Morgan's Raiders

Arkansas Secedes
May 6, 1861

The Confederacy gained considerable strength by winning this region of the South, which was richer than the lower “cotton” states in manufacturing, farming and horses…all vital assets for a war.

Like most upper Southern states, Arkansas was initially divided in its loyalties. While its cotton-producing counties favored secession, its northwestern region wanted to remain in the Union - for its citizens feared the loss of Federal control over the local Indian population.

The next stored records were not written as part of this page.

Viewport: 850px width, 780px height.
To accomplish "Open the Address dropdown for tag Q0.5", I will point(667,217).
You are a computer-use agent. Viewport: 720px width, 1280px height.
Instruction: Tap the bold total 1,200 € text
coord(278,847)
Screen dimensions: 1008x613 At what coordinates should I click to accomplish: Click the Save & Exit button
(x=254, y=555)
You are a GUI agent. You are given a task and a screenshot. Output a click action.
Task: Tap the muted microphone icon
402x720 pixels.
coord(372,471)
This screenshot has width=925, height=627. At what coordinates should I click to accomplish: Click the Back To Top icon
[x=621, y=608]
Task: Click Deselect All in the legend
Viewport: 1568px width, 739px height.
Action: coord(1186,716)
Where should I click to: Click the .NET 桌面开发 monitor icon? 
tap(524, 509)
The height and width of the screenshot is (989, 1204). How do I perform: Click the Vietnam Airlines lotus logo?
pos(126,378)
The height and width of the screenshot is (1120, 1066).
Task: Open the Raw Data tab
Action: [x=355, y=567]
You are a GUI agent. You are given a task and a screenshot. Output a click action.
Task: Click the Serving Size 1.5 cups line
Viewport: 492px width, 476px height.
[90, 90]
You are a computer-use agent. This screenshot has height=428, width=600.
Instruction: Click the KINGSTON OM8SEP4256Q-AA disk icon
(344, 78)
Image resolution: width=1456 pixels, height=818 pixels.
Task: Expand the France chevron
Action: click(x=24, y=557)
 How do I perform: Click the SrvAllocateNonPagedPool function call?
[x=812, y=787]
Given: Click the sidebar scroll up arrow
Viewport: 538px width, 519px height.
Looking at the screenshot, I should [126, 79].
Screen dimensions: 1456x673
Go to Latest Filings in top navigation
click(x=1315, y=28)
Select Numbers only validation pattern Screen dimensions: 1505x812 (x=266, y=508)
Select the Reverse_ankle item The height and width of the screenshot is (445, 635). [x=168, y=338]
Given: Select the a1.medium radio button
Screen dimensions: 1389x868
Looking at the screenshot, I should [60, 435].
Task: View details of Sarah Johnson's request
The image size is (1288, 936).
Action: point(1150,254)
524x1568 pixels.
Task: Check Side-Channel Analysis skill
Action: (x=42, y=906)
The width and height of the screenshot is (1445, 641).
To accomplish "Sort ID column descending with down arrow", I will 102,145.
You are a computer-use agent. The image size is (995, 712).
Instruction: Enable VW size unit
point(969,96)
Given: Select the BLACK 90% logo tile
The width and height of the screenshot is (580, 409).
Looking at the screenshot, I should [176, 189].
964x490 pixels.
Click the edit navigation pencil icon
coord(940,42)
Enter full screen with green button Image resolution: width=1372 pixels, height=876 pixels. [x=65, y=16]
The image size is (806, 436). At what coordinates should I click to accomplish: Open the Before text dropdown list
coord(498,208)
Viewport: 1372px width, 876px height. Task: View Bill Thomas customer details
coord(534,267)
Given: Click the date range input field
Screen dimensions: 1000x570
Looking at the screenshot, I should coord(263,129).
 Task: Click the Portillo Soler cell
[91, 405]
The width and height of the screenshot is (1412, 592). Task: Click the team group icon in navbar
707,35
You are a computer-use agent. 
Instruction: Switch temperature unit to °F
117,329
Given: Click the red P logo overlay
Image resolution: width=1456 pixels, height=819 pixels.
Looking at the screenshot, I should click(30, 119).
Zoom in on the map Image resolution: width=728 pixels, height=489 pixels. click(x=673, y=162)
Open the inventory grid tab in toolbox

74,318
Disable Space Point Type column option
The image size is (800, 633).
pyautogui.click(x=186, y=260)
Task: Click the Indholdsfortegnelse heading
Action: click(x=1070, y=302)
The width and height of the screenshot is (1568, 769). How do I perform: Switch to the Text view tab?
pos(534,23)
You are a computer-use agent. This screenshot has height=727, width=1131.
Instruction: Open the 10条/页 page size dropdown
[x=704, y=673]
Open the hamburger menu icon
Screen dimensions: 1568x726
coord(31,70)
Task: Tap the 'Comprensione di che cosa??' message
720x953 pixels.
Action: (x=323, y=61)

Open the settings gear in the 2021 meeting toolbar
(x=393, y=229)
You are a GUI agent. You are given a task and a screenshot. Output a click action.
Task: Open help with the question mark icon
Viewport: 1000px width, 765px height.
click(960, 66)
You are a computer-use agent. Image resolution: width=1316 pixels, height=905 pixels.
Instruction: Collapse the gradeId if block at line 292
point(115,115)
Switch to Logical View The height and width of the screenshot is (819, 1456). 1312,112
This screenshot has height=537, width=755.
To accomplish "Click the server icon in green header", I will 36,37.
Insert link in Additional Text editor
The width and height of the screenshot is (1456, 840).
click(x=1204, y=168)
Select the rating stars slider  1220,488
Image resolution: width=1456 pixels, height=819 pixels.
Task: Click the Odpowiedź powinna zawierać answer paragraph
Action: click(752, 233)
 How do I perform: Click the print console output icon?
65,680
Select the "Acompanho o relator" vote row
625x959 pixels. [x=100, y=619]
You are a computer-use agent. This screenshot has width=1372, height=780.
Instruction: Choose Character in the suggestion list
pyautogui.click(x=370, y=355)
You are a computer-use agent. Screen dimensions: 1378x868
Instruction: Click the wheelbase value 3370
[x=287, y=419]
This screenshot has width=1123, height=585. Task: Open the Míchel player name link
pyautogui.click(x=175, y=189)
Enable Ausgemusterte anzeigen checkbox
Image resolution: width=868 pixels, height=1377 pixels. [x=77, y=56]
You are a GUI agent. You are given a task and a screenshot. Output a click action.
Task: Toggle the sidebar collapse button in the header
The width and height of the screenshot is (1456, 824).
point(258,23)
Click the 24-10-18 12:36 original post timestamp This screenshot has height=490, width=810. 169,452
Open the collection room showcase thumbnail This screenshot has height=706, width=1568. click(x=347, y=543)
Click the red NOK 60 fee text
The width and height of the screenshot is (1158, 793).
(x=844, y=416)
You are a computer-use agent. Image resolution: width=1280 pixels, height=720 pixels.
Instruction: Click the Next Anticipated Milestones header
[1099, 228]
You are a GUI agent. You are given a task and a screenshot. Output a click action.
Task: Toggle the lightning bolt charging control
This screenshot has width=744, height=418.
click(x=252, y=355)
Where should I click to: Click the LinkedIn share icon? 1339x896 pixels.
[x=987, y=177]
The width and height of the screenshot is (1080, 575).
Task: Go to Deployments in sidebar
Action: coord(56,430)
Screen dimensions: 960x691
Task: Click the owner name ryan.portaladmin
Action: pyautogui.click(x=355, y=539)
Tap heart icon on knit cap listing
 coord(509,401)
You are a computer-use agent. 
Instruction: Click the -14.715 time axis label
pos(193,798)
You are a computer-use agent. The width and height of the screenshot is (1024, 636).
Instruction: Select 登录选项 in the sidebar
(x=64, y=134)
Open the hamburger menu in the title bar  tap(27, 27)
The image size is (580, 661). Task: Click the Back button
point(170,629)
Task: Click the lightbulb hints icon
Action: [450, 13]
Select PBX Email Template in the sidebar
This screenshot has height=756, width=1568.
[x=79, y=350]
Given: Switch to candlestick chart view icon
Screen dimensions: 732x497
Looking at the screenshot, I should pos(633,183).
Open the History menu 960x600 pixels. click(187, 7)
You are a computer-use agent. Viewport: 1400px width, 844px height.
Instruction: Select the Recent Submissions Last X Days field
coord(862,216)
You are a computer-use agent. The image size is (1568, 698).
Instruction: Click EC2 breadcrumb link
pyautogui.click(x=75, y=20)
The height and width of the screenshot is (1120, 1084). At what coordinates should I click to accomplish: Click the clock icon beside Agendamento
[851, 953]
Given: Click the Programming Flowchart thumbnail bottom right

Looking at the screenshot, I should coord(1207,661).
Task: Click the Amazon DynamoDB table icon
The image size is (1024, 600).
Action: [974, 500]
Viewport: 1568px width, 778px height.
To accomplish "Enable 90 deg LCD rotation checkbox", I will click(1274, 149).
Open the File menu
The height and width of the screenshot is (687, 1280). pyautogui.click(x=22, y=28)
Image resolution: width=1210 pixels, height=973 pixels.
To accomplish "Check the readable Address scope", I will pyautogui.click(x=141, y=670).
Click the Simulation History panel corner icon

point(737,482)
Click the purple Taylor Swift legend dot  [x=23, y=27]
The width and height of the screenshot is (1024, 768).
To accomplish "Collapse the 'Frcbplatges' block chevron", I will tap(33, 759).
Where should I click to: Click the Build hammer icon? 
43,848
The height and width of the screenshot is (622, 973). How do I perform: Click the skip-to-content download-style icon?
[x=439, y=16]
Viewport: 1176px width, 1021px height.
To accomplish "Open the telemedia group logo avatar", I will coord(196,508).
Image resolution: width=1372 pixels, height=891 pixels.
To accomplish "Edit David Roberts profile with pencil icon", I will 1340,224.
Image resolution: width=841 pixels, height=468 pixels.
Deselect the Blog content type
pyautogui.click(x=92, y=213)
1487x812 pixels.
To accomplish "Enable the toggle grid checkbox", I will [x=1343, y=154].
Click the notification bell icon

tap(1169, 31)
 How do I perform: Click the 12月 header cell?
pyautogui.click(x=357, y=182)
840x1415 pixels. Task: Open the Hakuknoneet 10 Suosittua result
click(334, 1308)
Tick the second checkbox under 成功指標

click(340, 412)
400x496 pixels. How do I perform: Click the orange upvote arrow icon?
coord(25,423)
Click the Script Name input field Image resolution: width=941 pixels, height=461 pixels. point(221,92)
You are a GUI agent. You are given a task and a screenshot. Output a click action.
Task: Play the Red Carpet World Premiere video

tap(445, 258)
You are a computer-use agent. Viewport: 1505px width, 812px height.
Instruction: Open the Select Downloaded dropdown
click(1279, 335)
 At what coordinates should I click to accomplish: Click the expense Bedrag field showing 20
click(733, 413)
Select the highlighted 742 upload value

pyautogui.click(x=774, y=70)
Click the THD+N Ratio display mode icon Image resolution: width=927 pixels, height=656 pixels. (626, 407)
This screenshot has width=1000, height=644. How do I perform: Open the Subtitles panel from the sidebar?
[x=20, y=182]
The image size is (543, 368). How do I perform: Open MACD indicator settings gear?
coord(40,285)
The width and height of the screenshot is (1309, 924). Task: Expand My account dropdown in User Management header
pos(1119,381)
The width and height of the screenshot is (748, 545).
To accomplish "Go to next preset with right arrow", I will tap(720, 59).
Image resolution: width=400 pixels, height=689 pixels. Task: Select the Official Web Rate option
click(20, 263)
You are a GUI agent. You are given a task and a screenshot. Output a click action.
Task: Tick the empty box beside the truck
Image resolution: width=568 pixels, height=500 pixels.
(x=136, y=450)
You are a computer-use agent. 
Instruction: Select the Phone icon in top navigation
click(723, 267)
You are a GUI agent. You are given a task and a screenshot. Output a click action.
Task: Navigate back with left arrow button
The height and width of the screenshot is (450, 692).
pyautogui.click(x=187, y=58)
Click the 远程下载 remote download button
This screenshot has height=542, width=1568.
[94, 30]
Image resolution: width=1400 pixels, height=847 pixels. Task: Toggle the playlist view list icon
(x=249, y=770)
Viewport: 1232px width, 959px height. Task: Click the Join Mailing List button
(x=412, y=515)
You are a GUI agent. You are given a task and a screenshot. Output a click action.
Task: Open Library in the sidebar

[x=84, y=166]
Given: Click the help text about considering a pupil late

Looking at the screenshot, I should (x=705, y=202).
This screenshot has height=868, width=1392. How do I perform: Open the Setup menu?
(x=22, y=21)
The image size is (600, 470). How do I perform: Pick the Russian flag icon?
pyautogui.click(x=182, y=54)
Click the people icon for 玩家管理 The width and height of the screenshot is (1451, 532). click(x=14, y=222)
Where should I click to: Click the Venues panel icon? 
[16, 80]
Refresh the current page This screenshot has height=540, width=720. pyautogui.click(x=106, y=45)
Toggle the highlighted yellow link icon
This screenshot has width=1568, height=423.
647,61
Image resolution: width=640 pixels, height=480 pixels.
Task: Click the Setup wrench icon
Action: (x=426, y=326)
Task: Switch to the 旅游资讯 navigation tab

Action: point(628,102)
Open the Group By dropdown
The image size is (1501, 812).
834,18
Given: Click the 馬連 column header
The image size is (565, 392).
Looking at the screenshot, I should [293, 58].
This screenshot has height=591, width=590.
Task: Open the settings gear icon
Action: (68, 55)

Tensions mounted in February of 1861, as several hundred armed citizens prevented Federal troops from reinforcing the arsenal at Little Rock. When Captain James Totten of the Second U.S. Artillery agreed to surrender the arsenal, the women of Little Rock gratefully gifted him with a sword.

For the next two months, Arkansas favored compromise over secession. Once Fort Sumter was attacked, however, Southern sympathies swelled in Arkansas. On May 6, a secession convention condemned the “inhuman design” of the Lincoln administration, and voted to secede from the Union by a vote of 69 to 1. (The lone dissenter was an Ozark mountaineer who did not own slaves.) No longer divided, Arkansas officially became part of the Confederacy…and Totten went on to brandish his sword against the state as a Brigadier General.

Mort Künstler painted this dramatic scene, a detail from Morgan's Raiders, which typifies the cavalry from Arkansas.


May's Archived Features:

Thursday May 08, 2008
Wednesday May 07, 2008
Tuesday May 06, 2008
Monday May 05, 2008
Sunday May 04, 2008
Saturday May 03, 2008
Friday May 02, 2008
Thursday May 01, 2008

 

 

All illustrations by Mort Künstler. Text by Dee Brown, Henry Steele Commager, Rod Gragg, Mort Künstler, James McPherson, and James I. Robertson, Jr. - Copyright © 2001. All Rights Reserved. No part of the contents of this web site may be reproduced or utilized in any form by any means without written consent of the artist.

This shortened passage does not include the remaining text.